Performance analysis of a novel organic Rankine cycle with a vapor-liquid ejector

Organic Rankine cycle (ORC) is a promising technology of converting the low-grade thermal energy to electricity. But the pump work accounts for a large percentage of the expander output power in the small-scale system, which greatly worsens the system efficiency. In this paper, a novel organic Rankine cycle with a vapor-liquid ejector (EORC) is proposed to enhance the system performance. It is compared to the conventional ORC and a regenerative organic Rankine cycle (RORC), and the results show that it has higher system efficiency when the pump has a low efficiency and the evaporating temperature is high. A parametrical study on this novel system is further carried out with three working fluids, namely, R123, R1233zd(E) and R1336mzz(Z).
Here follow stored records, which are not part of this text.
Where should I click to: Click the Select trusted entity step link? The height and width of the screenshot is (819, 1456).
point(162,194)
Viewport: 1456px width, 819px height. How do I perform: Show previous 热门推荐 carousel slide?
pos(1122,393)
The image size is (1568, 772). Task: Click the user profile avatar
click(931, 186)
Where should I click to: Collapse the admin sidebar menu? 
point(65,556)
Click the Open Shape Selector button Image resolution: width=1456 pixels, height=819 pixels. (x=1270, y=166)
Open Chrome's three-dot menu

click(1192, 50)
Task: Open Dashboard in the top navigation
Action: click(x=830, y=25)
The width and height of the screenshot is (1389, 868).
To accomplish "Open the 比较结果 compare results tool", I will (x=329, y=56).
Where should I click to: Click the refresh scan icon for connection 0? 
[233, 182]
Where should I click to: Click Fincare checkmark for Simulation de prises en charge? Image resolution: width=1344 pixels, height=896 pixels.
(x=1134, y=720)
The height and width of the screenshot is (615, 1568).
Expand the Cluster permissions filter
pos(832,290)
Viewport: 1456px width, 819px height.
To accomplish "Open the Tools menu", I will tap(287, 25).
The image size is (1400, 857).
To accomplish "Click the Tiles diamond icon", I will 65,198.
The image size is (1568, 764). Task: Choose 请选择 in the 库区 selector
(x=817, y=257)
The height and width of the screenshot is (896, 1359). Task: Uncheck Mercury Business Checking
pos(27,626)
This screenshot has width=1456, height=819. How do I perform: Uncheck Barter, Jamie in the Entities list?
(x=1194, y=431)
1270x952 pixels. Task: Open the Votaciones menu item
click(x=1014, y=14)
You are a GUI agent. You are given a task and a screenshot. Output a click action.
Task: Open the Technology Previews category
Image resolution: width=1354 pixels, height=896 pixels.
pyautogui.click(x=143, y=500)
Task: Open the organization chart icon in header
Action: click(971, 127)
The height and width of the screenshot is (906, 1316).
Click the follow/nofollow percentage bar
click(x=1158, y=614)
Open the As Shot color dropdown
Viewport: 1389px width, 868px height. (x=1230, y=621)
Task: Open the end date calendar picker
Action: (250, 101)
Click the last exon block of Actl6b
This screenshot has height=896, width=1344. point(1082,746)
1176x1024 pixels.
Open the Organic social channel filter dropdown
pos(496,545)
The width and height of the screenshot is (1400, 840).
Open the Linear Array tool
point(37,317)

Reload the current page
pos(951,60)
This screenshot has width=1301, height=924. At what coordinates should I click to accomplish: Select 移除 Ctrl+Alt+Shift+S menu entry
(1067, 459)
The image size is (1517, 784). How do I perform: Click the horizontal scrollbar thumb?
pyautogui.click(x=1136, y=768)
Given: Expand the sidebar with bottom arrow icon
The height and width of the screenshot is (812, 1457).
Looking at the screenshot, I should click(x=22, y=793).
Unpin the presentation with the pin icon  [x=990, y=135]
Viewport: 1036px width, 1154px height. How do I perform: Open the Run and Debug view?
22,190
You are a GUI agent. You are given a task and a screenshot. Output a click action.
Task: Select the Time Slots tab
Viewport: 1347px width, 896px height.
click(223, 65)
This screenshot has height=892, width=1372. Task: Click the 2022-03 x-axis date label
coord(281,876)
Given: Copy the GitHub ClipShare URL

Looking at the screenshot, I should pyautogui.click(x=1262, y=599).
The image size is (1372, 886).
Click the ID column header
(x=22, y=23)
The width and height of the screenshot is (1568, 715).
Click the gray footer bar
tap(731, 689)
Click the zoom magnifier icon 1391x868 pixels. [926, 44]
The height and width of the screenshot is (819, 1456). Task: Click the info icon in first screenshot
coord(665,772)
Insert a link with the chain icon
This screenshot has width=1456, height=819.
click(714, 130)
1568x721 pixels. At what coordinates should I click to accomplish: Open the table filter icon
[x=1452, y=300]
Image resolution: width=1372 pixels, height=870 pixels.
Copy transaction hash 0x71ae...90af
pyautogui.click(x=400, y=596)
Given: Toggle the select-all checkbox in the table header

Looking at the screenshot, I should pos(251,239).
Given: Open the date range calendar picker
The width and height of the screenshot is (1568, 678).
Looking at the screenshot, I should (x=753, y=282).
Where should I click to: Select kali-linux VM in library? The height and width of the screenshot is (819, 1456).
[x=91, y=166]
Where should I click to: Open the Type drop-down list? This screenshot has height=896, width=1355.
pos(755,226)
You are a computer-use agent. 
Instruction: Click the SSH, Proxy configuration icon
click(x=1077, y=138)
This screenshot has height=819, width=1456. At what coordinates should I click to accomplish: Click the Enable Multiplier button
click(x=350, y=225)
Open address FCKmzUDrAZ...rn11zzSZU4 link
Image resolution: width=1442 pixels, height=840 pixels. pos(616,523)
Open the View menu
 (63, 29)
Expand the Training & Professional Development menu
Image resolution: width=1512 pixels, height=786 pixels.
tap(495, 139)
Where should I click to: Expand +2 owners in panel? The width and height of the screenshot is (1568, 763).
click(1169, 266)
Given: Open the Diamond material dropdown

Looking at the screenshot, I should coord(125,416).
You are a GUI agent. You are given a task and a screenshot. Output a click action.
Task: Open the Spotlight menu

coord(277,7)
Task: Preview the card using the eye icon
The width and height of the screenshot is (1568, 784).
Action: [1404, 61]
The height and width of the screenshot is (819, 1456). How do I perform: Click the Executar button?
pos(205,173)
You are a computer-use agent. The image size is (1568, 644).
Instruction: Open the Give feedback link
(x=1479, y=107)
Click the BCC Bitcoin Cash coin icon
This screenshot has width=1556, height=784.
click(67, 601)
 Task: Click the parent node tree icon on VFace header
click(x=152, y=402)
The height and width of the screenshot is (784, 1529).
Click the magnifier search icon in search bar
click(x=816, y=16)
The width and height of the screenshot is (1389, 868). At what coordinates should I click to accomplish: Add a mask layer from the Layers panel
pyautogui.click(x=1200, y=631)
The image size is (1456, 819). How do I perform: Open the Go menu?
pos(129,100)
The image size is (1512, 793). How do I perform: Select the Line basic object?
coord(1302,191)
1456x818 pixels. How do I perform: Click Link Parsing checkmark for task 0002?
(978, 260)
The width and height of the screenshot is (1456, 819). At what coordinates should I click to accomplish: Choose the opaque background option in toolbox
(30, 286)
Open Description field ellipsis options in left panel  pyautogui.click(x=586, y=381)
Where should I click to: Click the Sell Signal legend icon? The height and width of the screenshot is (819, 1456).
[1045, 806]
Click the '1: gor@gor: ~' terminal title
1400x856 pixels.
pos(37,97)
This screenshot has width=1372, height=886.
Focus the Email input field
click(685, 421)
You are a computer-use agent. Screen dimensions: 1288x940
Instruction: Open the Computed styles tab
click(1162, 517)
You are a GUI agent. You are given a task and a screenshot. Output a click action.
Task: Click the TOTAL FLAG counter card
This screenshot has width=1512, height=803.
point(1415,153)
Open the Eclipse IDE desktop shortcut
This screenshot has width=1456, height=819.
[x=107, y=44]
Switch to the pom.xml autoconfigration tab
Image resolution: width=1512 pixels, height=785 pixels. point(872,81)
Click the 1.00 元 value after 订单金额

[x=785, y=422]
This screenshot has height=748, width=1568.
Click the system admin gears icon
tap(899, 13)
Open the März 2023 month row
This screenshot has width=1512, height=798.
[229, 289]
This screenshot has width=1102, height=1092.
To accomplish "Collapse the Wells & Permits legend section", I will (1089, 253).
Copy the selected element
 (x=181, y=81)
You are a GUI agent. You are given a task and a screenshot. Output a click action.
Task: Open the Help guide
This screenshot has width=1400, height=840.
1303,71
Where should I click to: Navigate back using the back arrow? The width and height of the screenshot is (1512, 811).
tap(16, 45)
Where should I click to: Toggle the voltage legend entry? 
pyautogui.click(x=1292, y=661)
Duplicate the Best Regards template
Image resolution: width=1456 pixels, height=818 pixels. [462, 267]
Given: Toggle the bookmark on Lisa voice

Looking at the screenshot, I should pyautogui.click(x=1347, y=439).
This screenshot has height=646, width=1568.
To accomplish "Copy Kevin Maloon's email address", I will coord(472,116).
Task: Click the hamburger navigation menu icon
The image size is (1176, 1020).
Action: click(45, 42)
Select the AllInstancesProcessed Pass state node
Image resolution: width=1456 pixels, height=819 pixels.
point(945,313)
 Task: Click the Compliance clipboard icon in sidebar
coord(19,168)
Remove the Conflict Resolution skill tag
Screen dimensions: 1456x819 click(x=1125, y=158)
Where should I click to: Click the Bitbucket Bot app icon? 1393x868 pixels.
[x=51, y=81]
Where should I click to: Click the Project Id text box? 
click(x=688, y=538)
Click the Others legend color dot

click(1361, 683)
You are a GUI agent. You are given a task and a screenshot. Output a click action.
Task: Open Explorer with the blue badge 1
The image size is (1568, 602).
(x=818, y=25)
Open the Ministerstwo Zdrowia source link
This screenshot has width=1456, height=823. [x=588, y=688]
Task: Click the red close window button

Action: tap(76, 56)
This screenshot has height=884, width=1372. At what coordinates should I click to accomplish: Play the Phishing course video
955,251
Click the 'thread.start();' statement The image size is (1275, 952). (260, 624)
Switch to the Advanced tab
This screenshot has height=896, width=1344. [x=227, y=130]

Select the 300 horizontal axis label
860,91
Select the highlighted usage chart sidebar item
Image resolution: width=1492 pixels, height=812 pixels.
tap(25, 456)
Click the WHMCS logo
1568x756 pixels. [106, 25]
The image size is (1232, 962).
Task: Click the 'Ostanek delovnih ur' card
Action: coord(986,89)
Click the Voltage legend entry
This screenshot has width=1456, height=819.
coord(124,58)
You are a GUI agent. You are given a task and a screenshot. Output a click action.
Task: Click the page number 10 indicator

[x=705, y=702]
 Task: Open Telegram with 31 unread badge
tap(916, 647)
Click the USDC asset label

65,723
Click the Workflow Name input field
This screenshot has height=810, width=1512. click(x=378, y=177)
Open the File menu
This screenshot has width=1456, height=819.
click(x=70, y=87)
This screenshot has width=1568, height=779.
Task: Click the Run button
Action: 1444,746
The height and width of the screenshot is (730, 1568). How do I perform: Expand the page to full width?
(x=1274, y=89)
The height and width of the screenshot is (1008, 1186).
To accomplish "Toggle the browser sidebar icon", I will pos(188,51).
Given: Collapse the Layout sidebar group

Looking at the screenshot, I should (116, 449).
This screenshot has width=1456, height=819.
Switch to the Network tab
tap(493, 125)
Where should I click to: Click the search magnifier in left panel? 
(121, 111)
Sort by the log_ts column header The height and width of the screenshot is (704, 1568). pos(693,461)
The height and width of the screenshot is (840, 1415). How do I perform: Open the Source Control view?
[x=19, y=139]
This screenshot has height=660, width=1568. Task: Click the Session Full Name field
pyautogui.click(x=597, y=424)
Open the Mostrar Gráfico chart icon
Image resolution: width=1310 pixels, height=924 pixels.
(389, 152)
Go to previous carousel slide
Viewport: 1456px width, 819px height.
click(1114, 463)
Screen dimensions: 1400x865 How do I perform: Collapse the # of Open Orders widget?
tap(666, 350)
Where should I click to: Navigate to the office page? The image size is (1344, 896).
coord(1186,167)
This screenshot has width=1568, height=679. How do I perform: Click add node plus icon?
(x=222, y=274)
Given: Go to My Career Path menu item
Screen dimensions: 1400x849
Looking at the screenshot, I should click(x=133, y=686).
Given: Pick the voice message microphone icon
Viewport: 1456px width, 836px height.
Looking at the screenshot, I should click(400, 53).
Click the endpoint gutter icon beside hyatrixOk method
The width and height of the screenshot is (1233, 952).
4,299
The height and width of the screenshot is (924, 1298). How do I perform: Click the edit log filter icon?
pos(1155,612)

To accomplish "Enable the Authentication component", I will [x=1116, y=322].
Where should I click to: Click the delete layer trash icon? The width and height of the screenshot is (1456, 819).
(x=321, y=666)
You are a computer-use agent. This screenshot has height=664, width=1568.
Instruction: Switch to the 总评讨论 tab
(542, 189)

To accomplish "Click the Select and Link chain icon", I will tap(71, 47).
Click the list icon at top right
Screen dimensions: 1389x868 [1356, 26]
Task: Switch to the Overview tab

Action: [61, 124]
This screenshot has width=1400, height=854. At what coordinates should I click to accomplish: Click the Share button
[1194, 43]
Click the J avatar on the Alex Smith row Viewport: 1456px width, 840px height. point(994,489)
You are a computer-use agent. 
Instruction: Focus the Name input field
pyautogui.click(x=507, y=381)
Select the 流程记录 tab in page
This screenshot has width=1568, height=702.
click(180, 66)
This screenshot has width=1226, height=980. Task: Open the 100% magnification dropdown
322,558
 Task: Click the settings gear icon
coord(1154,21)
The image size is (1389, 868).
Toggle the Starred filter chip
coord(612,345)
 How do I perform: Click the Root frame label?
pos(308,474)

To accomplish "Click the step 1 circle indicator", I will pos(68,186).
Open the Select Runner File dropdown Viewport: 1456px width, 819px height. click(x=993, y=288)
The ejector behavior and system performance are strongly interacted, which are elaborated and discussed. There exists an optimal ejector entrainment ratio that minimizes the pump work and maximizes the system efficiency. The ejector area ratio and the subcooling at the condenser outlet have great influence on the ejector pressure lift, leading to the significant variations of temperature in the evaporator I, however, their influence on the expander output power is moderate. As for the condensing temperature, it has remarkable effect on system performance except the ejector pressure lift. The three candidates have similar features of variations for the considered variables. R1233zd(E) is recommended as the good working fluid since it has higher system efficiency than R1336mzz(Z) and is more favored by the environment than R123.